Illustrious actress Claire Bloom brings her latest one-woman creation to town,
an evening "with three centuries of leading ladies." Takes one to play one --
much less many. Here Bloom "brings a cast of stars to life with monologues,
anecdotes, and just a hint of scandal."
* The Irish . . . And How They Got That Way! (Wilbur Theatre,
January 20 through February 8). Before there was Angela's Ashes,
Pulitzer Prize winner Frank McCourt penned this musical revue billed as "a
humorous, irreverent musical chronicling centuries of Irish heritage,
particularly over the past century in America." Charlotte Moore and Ciaran
O'Reilly helm the Irish Repertory Theatre production.
* The Taming of the Shrew (American Repertory Theatre, in
repertory January 30 through March 21). Andrei Serban, who helmed such stellar
ART offerings as The Three Sisters and The King Stag, returns
after an eight-year absence to direct Shakespeare's politically incorrect foray
into combative love. Don Reilly, the cerebrally swashbuckling Jack Tanner of
last season's Man and Superman, plays Petruchio.
* Peer Gynt (Trinity Repertory Company, January 30 through March
8). Fred Sullivan Jr. and Timothy Crowe play the protagonist of Ibsen's epic,
poetic drama, in a new adaptation by playwright David Henry Hwang (M.
Butterfly) and Stephen Müller, who also directs.
* Porcelain (SpeakEasy Stage Company, February 5 through 21).
Elliot Norton Award-winning director Steve Maler helms Chay Yew's play, which
focuses on the disenfranchised part of the gay community via the story of a
19-year-old Asian man who confesses to shooting his lover.
* Old, Wicked Songs (Jewish Theatre of New England, February 19
through March 22). The Boston premiere of John Marans's Off Broadway hit about
a disillusioned American pianist who goes to Vienna to recover his love of
music. The songs of Robert Schumann are woven into the work, which explores the
relationship between the young pianist and his crotchety old Viennese voice
teacher.
* Portia Coughlan (Súgán Theatre Company, February 26
through March 14). Carmel O'Reilly directs the North American premiere of
Marina Carr's play, which had its world premiere by Dublin's Abbey Theatre in
1996. Set against the brooding backdrop of small-town Ireland, the play travels
back and forth in time to tell the story of an unhappily married woman who
seeks solace in soulless affairs.
* In the Jungle of Cities (American Repertory Theatre, in
repertory February 20 through March 14). Experimental director Robert Woodruff,
who staged a memorable Baal at Trinity Rep, helms Brecht's Chicago-set
"meditation on the ideals and harsh realities of the American Dream," in a new
translation by Paul Schmidt.
* Molly Sweeney (Nora Theatre Company at the Boston Playwrights'
Theatre, March 6 through 29). The Boston premiere of Brian Friel's lyrical
drama in which a contented blind woman, her husband, and the renowned eye
surgeon who operates to restore her vision weigh in on her conversion to -- and
clash with -- sightedness.
* And in dance. The BankBoston Celebrity Series has already sold out
the January 17 appearance by the Marcus Schulkind Dance Company. But look for
Ballet Hispanico (February 6, 7, and 8 at the Emerson Majestic Theatre)

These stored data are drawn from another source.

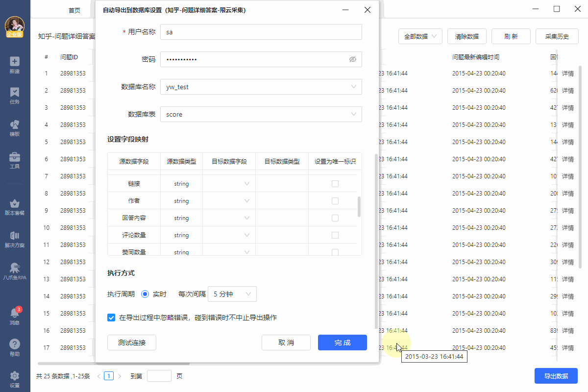
Task: Open the 解决方案 solutions sidebar icon
Action: [x=15, y=239]

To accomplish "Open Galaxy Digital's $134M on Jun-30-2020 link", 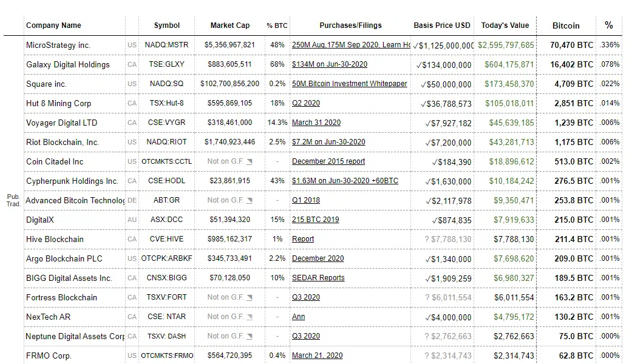I will click(329, 64).
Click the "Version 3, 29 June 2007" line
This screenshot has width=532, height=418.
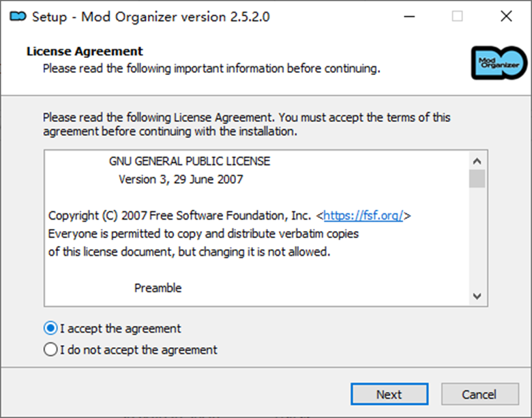click(x=181, y=180)
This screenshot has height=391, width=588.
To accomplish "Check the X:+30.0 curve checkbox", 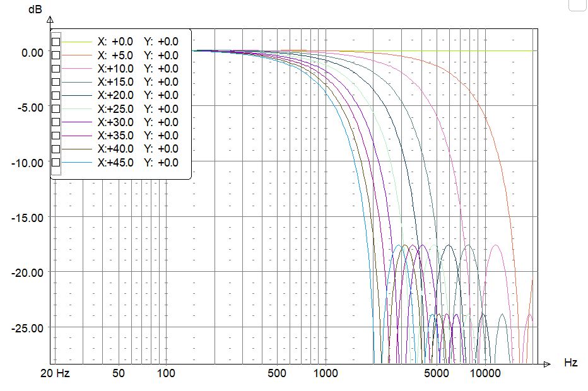I will point(56,122).

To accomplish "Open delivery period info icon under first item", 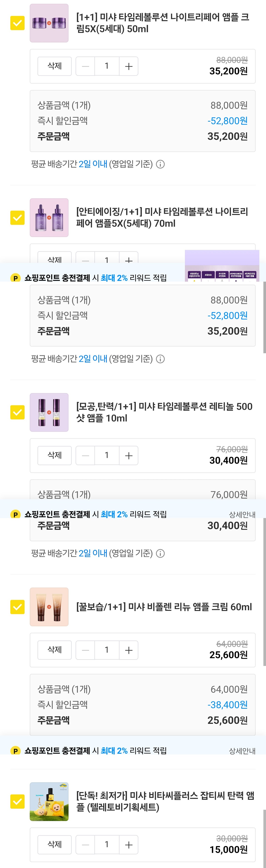I will click(161, 164).
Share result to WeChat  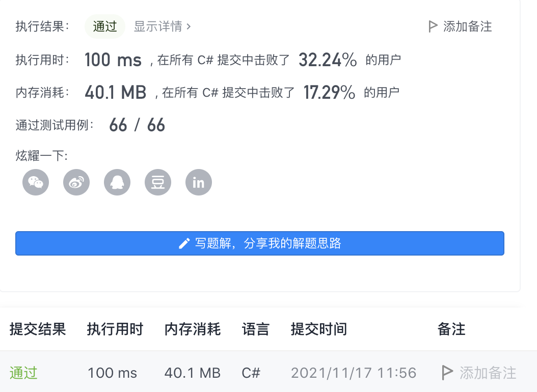click(x=36, y=182)
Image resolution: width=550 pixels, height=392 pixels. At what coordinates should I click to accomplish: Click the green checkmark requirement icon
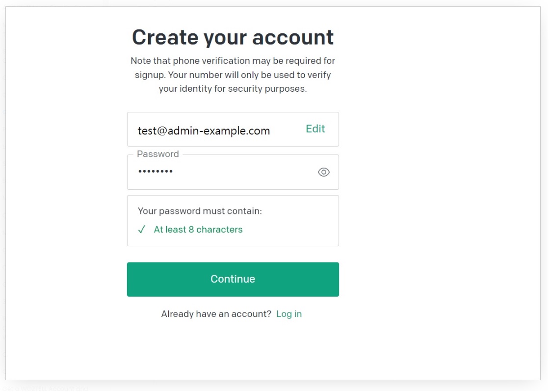point(142,230)
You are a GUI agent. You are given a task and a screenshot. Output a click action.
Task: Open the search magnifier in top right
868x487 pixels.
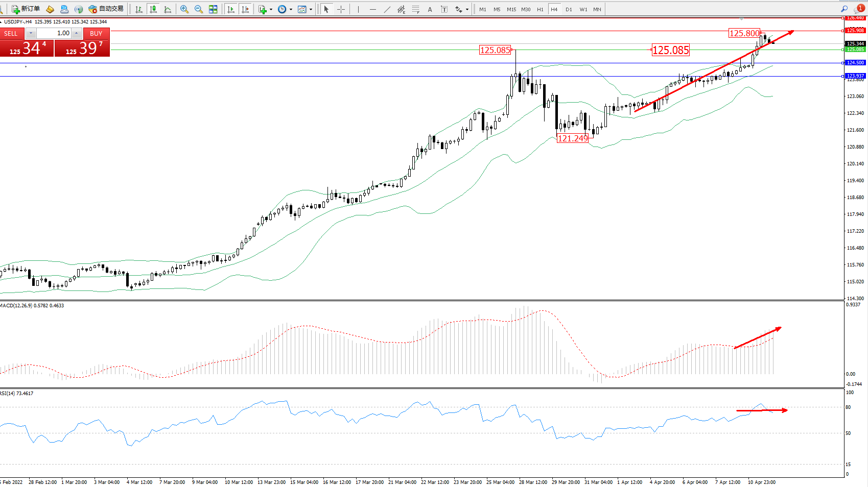pyautogui.click(x=844, y=9)
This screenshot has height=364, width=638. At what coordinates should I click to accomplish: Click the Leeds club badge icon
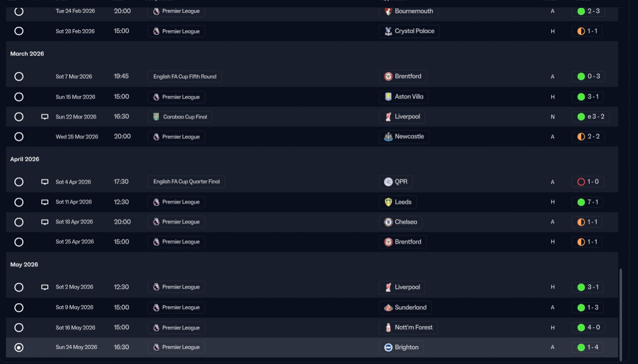pyautogui.click(x=388, y=202)
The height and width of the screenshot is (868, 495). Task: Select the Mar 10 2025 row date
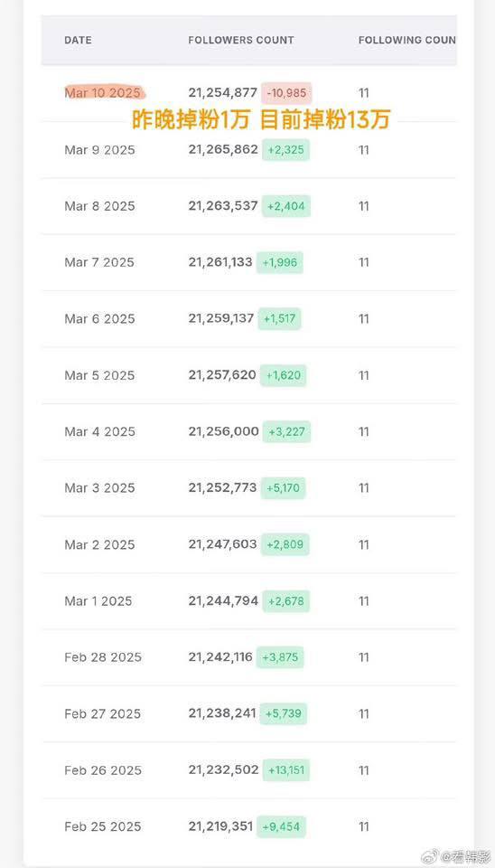(102, 93)

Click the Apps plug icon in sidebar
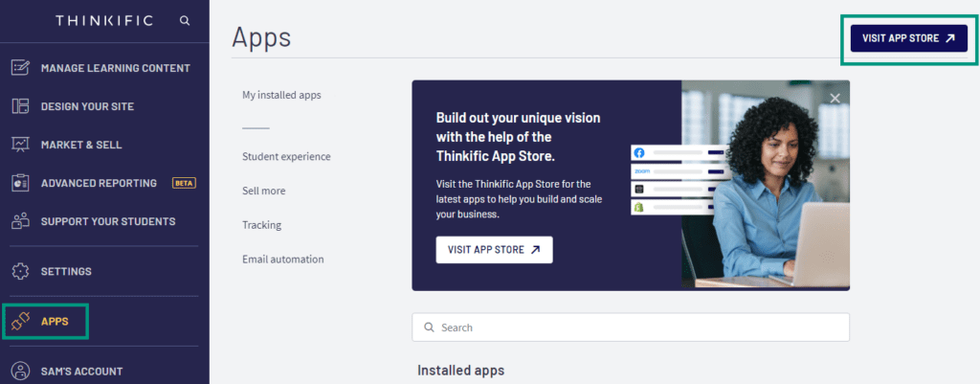[21, 321]
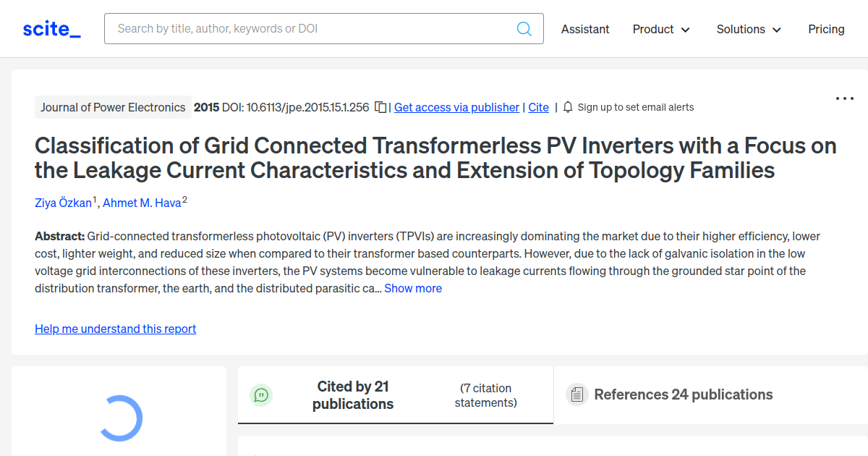This screenshot has width=868, height=456.
Task: Click the Journal of Power Electronics badge
Action: pyautogui.click(x=113, y=106)
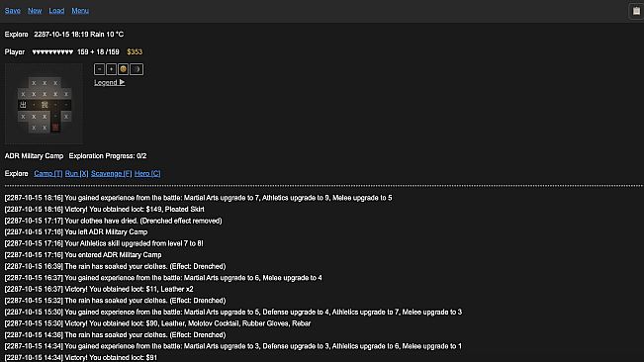Open the Menu link
This screenshot has width=644, height=362.
[80, 11]

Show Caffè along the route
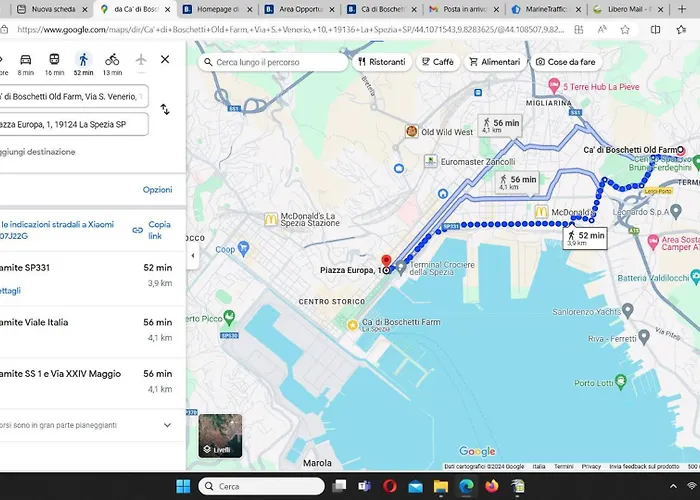pyautogui.click(x=437, y=62)

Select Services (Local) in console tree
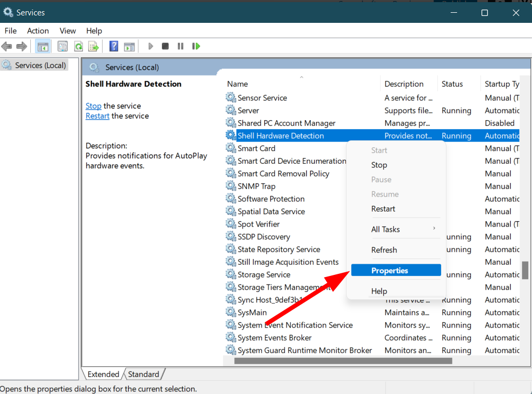pyautogui.click(x=40, y=65)
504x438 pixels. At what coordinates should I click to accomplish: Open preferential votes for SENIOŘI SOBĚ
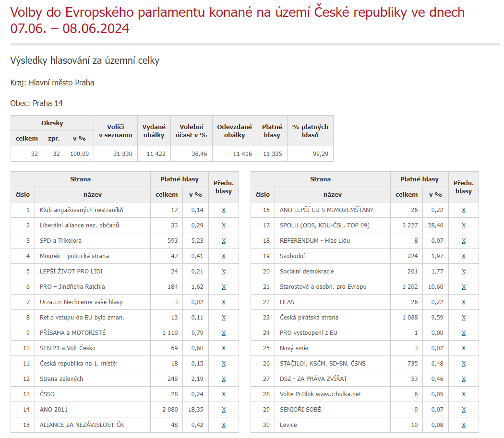click(464, 409)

with choreography set to music by, among others, Gloria Estefan and Selena;
Twyla Tharp presenting three new works by her new company (March 26
through 29 at the Shubert Theatre), with music drawn variously from Shaker
hymns, Philip Glass, and "lounge"; and the Alvin Ailey American Dance
Theater (April 14 through 19 at the Wang Theatre). Call 482-6661. And World
Music has peppered its extensive spring music line-up with dance-related
events: Boston Rhythm, featuring Ibrahima Camara, first among many (at
the Somerville Theatre on February 1); the Zimbabwean Black Ufolosi (at
the Somerville Theatre on February 22); and Brazil's Balé
Folcólorico da Bahia, who brought down the house last year, return
(March 12 through 15 at the Shubert Theatre).